Page extract below:

Each fall, the Council for Healthy Food Systems – along with sister organization Farm and Ranch Freedom Alliance – hosts the Farm & Food Leadership Conference for small-scale farmers, local food producers, and consumers of healthy local foods.
At its 2018 Conference, seafood was the subject of one of the sessions for the first time in the history of the Conference.
Brett Tolley, national program coordinator for the Northwest Atlantic Marine Alliance (NAMA) and a member of a four-generation commercial fishing family in Massachusetts, revealed some of the ways that family fishers face issues that are very similar to those who are engaged in land-based stewardship, food production, and marketing.
“Big – and not good – food has destroyed a lot of communities and displaced family farmers, and the same is true for family fisheries,” he said. “I grew up on a boat and knew what it felt like to be out there and connected to the ocean and feel saltwater in my face and catch fish. I got that bug, but my dad told me at a young age he didn’t want me to pursue fishing. There was no hope in it.”
Brett’s response? “I decided to fight for sustainable fisheries.”
Just as small-scale farmers must compete in the marketplace with cheap, industrially produced food, much of it imported, family fishers are up against similar forces. “Ninety-two percent of all seafood consumed in the U. S. is imported,” he pointed out, a much higher proportion than anyone in the audience assumed. “Most seafood travels 5,500 miles from dock to dish. But this is not for a lack in our own waters. We catch way more than enough to feed us. But we export. And fishing families make very little.”
Family fishers and others who, like Brett, are fighting for sustainable fisheries realized they had to do things differently. “So we took cues from family farmers and CSAs and started community supported fishery programs at farmers’ markets,” Brett explained, “selling at fair prices, offering ‘under loved’ species, not just a few standard and over-fished species, connecting directly with people in the community, and keeping money local.”
Community supported fisheries are slowly increasing, and now exist not just in the northeastern U.S. but also in North Carolina, California, Oregon, and the New Orleans area. And a few may be in the works for Texas, something Brett was scheduled to explore in visits to several places on the Texas coast after the conference.
To gain greater presence and economic force than selling at farmers’ markets allows, however, Brett noted that NAMA also has been effective in creating marketing relationships between family fishers and institutions such as hospitals.

End of Page extract.

* [Instructions to follow]:
From the passage on family fisheries above, reproduce verbatim the portion that opens with the words containing "To gain greater" and closes with "such as hospitals.".

Information given below:

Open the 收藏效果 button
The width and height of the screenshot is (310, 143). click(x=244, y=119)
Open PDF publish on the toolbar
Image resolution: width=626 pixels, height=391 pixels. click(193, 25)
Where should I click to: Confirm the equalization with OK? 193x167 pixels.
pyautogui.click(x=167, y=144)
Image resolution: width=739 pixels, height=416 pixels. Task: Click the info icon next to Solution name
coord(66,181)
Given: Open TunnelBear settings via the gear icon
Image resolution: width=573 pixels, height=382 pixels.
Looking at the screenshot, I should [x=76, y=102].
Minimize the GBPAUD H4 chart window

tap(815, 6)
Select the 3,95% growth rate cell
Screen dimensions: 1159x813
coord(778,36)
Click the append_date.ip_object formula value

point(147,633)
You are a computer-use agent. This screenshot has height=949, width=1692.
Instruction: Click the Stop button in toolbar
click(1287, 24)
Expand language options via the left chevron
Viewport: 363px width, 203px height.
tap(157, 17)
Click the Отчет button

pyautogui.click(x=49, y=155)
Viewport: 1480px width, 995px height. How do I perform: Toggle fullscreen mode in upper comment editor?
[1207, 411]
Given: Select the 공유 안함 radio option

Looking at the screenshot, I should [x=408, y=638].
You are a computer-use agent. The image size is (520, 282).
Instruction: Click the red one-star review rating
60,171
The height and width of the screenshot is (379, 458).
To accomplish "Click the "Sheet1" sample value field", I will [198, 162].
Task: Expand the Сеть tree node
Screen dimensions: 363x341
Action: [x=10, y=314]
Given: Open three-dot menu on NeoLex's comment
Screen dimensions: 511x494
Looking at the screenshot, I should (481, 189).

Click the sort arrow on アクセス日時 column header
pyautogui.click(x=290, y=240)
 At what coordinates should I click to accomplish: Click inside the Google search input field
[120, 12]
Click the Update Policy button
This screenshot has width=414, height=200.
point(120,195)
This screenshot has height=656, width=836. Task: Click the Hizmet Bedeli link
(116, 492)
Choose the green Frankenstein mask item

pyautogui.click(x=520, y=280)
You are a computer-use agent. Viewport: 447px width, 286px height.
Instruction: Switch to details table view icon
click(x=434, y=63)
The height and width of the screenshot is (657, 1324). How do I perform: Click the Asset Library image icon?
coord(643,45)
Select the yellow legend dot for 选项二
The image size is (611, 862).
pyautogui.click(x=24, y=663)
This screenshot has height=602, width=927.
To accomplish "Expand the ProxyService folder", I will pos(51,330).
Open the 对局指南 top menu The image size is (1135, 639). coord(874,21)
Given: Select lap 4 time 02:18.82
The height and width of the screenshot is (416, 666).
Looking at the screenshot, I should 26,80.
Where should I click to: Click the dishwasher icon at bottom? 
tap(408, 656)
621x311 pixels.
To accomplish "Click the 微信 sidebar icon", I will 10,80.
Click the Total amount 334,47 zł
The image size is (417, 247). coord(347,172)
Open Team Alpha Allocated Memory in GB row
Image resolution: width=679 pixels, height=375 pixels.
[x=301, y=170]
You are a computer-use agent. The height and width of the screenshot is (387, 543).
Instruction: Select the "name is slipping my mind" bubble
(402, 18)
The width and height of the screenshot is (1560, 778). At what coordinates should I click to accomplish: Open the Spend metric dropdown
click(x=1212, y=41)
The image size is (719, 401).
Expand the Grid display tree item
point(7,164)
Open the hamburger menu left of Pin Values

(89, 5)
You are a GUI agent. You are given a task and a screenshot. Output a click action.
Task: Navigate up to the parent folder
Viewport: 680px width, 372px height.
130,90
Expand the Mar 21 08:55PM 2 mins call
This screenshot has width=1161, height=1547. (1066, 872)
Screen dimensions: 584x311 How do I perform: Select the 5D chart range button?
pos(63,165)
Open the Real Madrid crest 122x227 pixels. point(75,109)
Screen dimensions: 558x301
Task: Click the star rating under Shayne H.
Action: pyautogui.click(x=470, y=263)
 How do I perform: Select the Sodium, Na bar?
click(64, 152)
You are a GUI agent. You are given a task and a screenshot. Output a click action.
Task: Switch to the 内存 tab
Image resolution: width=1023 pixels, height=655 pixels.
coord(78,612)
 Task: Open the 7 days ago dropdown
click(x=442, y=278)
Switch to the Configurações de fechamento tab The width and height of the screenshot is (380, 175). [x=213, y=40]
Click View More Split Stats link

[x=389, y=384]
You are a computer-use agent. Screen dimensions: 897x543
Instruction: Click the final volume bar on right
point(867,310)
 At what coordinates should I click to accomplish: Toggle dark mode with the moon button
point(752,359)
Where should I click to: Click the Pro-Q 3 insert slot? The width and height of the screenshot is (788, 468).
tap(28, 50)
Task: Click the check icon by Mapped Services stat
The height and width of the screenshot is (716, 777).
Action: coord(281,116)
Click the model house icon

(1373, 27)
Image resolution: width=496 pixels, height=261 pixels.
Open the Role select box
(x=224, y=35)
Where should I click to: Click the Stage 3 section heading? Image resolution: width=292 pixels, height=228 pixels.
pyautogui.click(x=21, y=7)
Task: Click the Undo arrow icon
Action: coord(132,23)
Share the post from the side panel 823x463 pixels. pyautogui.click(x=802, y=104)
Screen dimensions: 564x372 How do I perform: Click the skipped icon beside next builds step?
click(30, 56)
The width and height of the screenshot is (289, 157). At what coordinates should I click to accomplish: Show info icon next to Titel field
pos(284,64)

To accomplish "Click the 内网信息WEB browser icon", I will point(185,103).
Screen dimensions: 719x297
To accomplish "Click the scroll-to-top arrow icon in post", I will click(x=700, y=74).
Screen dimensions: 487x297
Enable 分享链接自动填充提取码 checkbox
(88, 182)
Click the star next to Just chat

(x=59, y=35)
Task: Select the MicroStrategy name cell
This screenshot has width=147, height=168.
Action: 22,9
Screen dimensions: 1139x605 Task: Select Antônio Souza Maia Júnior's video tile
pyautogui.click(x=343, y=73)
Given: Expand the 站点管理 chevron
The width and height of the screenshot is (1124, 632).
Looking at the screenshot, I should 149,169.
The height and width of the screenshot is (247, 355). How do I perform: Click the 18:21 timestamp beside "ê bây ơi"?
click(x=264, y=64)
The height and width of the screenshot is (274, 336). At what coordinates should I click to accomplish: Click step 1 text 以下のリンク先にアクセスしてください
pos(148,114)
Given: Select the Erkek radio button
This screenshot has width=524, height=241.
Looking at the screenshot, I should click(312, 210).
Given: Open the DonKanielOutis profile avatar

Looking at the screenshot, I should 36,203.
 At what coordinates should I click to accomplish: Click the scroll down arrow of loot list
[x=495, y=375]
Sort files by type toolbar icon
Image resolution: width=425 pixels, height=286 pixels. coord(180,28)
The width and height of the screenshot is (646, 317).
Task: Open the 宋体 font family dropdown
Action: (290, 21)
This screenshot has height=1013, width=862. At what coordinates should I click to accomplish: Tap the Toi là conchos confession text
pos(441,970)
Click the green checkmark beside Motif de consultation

End of Information given.

* [Your response]:
To gain greater presence and economic force than selling at farmers’ markets allows, however, Brett noted that NAMA also has been effective in creating marketing relationships between family fishers and institutions such as hospitals.